*Extracted text*.
________
At variance with other data mostly originating from tertiary centers, these data demonstrate low percentages for malignant, SFM, FN/SFN, and AUS/FLUS, and high percentages for cysts/cystic nodules in this primary care setting in Germany. The risks of malignancy for malignant, SFM, AUS/FLUS, and FN/SFN FNA cytologies are according to Bethesda recommendations.
Introduction
T
Most recent studies evaluating the diagnostic performance of FNA originate from tertiary centers in the United States and report FNA malignancy rates of 8% (5). However, European studies, mostly also from tertiary centers, have reported lower FNA malignancy rates. European FNA cytology studies reported malignancy in 2.9% of 18,359 FNA cytologies (6), 1.8% of 1238 FNA cytologies (7), 2.5% for 2071 nodules clinically selected for increased malignancy risk (8), and 2.0% of 3782 FNA cytologies (9).
Furthermore, studies from Europe reported that the majority of thyroid cancers are not detected by FNA (10). FNA was only used in 21% of patients undergoing diagnostic surgery for a single thyroid nodule in Germany (11), and low preoperative FNA rates were also reported in Belgium (12) and France (13). Moreover, in a setting of a training hospital with 33 cytologists and 49 endocrinologists with varying degrees of experience, FNA was reported as non-diagnostic in 50% (8). In Germany, investigations of thyroid nodule FNA outcomes for larger FNA numbers date back to 1978 (14). In Germany, cytology is mainly performed in non-university settings, and the working group for cytopathology of the German Society of Pathology was recently closed (15).
This leads to several questions such as to what extent are current evidence-based strategies for the malignancy risk stratification of thyroid nodules applied in many European settings? Are they applicable in such settings? What are the outcomes of these practice patterns? This study aimed to answer these questions by investigating the outcome of FNA cytology in Germany by evaluating 9460 consecutive FNAs performed during a two-year period in 38 private practices by 64 physicians in a general care setting in Germany. All FNAs were evaluated by one cytologist.
Patients and Methods
From June 2012 to June 2014, 9584 consecutive FNAs (Fig. 1) of thyroid nodules from 9489 patients were received by the cytology laboratory MVZ Wagnerstibbe in Einbeck (Germany) and were evaluated by one cytologist (I.R.) according to The Bethesda System For Reporting Thyroid Cytopathology (TBSRTC) (16). Of these, 95 FNAs with previous thyroid surgery and 29 FNAs derived from ectopic thyroid tissue or lymph nodes were excluded, resulting in 9460 FNAs. These 9460 FNAs included 408 FNAs of 382 patients with more than one nodule (in these cases, the most malignant nodule was considered), and 672 FNAs of 603 patients who had more than one FNA during the two-year observation period (Fig. 1). Among the 9460 FNAs, there were 1161 malignant, suspicious for malignancy (SFM), atypia of undetermined significance/follicular lesion of undetermined significance (AUS/FLUS), and follicular neoplasms/suspicious for follicular neoplasm (FN/SFN) FNAs. A further breakdown is given in Figure 1. Recently, data were reported for molecular FNA diagnostics of 564 AUS/FLUS, FN/SFN, SFM, and malignant routine air-dried FNA smears with 322 patients with histology and 33 patients with a follow-up of at least one year (17). These FNAs with additional molecular diagnostics form a subset of the 1161 FNAs with AUS/FLUS, FN/SFN, SFM, and malignant cytology analyzed in this study, of whom 477 patients underwent surgery and 95 patients had a follow-up of at least one year.
________
*Dataset*.

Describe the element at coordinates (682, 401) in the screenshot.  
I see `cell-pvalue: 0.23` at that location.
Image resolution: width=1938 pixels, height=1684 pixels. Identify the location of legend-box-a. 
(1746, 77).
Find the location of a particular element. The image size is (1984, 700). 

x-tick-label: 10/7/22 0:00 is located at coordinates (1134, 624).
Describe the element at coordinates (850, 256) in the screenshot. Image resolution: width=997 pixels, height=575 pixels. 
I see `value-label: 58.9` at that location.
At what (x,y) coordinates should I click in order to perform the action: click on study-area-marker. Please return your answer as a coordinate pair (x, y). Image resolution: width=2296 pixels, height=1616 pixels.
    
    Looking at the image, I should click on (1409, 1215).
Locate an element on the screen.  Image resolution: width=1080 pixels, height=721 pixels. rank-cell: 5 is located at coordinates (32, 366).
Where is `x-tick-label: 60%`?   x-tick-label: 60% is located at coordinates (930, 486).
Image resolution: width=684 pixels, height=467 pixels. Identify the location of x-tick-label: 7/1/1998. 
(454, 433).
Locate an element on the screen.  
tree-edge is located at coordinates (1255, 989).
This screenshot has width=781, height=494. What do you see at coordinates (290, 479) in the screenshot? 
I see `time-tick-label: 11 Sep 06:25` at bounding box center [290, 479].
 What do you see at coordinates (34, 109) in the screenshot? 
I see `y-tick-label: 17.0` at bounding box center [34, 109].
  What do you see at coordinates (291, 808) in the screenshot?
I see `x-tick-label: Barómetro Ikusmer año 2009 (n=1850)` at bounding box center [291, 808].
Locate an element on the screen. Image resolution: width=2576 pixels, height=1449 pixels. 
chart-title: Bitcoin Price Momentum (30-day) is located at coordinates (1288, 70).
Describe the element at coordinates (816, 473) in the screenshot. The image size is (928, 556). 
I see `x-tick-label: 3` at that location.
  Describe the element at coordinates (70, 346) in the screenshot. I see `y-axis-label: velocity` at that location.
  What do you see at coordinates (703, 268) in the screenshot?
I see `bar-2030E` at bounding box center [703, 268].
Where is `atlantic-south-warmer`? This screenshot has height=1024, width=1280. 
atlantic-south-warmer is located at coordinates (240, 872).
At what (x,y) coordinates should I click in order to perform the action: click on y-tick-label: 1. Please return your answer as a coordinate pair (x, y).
________
*Directions*. Continue the study of thyroid nodule FNA cytology in Germany from its last sentence, in the same style.

*Task result*.
A total of 9584 consecutive fine-needle aspiration (FNA) cytologies were evaluated. Exclusion of 95 patients with 95 FNAs with previous thyroid surgery and 29 FNAs of 29 patients derived from ectopic thyroid tissue or lymph nodules led to 9460 FNAs. These 9460 FNAs included 408 FNAs of 382 patients with more than one nodule (in these cases the most malignant nodule was considered) and 672 FNAs of 603 patients who had more than one FNA during the two-year observation period (in these cases only the first FNA was analyzed). There were 1161 atypia of undetermined significance/follicular lesion of undetermined significance (AUS/FLUS), follicular neoplasms/suspicious for follicular neoplasm (FN/SFN), suspicious for malignancy (SFM), and malignant FNAs. Histology or follow-up of at least a year could be obtained for 572/1161 FNAs. *For distribution of non-diagnostic, cyst, cystic nodules, and benign FNA results, see Figure 2.
For the evaluation of the ultrasound reports, all 408 FNAs of patients with more than one nodule were excluded, and for patients with repeated FNAs, only the first FNA was analyzed, thus resulting in 8380 patients analyzed for ultrasound reports. The FNAs were mostly performed with ultrasound guidance by 64 physicians in 38 different private practices throughout Germany. The median age of the patients was 52 years (range 7–96 years). Data for the molecular FNA diagnostics results for a subset of 564 AUS/FLUS, FN/SFN, SFM, and malignant routine air-dried FNA smears were previously reported (17).
Among the 8380 first FNAs of single thyroid nodules (Fig. 2), there were: 1583 non-diagnostic, 1719 cyst/cystic nodule, 4058 benign (including thyroiditis), 555 AUS/FLUS, 324 FN/SFN, 81 SFM (including suspicious for papillary thyroid carcinoma [PTC], medullary thyroid carcinoma [MTC], and lymphoma), and 60 malignant (including PTC, MTC, anaplastic thyroid carcinoma, poorly differentiated carcinoma, metastasis of non-thyroidal cancer, and lymphoma).

Cytological diagnoses for 8380 first FNAs of single thyroid nodules (n, %).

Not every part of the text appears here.